Aufgrund dieses Sachverhaltes ging die belangte Behörde vom Vorliegen eines Aussetzungsvertrages aus, bei dem sich die Vertragspartner durch übereinstimmende Willenserklärung geeinigt hätten, daß die Hauptpflichten des Arbeitsvertrages (Verpflichtung zur Arbeitsleistung und Verpflichtung zur Bezahlung des Entgeltes) eine gewisse Zeit nicht zur Erfüllung gelangen sollten. Der Arbeitsvertrag selbst bleibe dadurch unberührt. Dabei sei im Zweifel auf den Willen der vertragschließenden Parteien abzustellen. Nach den Angaben des Beschwerdeführers und seiner Mutter hätte die "Kündigung" dazu dienen sollen, den Auftragsmangel im Betrieb der Mutter im Winter zu überbrücken. Dafür, daß das Angestelltenverhältnis nicht habe beendet werden sollen, spreche auch der Umstand, daß Abfertigung und anteilsmäßige Remuneration nicht ausbezahlt worden, der offene Urlaubsanspruch nicht abgegolten und die Kündigungsentschädigung trotz frist- und terminwidriger Kündigung nicht begehrt worden sei. Vielmehr sei der offene Urlaubsanspruch nach "Wiederbeginn" der Beschäftigung im März 1987 konsumiert worden. Auch aufgrund des Umstandes, daß dem Beschwerdeführer schriftlich die Wiedereinstellung zugesichert worden sei, gelange die belangte Behörde zur Ansicht, daß lediglich die vorübergehende Aussetzung des Dienstvertrages vereinbart worden sei.

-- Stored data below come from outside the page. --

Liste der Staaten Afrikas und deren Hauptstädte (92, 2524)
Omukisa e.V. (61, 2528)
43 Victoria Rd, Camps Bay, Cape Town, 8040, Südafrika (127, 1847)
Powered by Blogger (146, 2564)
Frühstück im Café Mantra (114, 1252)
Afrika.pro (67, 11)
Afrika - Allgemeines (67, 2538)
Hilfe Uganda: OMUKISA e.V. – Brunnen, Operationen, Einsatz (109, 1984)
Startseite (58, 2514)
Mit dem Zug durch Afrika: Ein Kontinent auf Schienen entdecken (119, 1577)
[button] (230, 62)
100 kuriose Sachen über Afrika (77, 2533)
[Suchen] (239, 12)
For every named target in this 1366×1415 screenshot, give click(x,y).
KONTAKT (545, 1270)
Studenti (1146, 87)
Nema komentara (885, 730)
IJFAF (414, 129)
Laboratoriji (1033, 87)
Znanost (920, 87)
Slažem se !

Der wahre Parteiwille sei nicht auf Beendigung des Angestelltenverhältnisses, sondern lediglich auf dessen Aussetzung gerichtet gewesen.

Als weiteres Begründungselement vertrat die belangte Behörde schließlich die Auffassung, daß der Beschwerdeführer aufgrund seiner Tätigkeit als gewerberechtlicher Geschäftsführer nicht als arbeitslos anzusehen sei. Dabei ist allerdings nicht klar ersichtlich, ob sie vom Vorliegen eines weiteren Dienstverhältnisses oder einer selbständigen Erwerbstätigkeit des Beschwerdeführers ausging.

Gegen diesen Bescheid richtet sich die wegen Rechtswidrigkeit des Inhaltes und Rechtswidrigkeit infolge Verletzung von Verfahrensvorschriften erhobene Beschwerde vor dem Verwaltungsgerichtshof.

Die belangte Behörde hat die Verwaltungsakten vorgelegt und eine Gegenschrift erstattet, in der sie die kostenpflichtige Abweisung der Beschwerde beantragt.

Der Verwaltungsgerichtshof hat erwogen:

Gemäß § 7 Z. 1 AlVG hat Anspruch auf Arbeitslosengeld, wer (u.a.) arbeitsfähig, arbeitswillig und arbeitslos ist.

Gemäß § 12 Abs. 1 AlVG ist arbeitslos, wer nach Beendigung seines Beschäftigungsverhältnisses keine neue Beschäftigung gefunden hat.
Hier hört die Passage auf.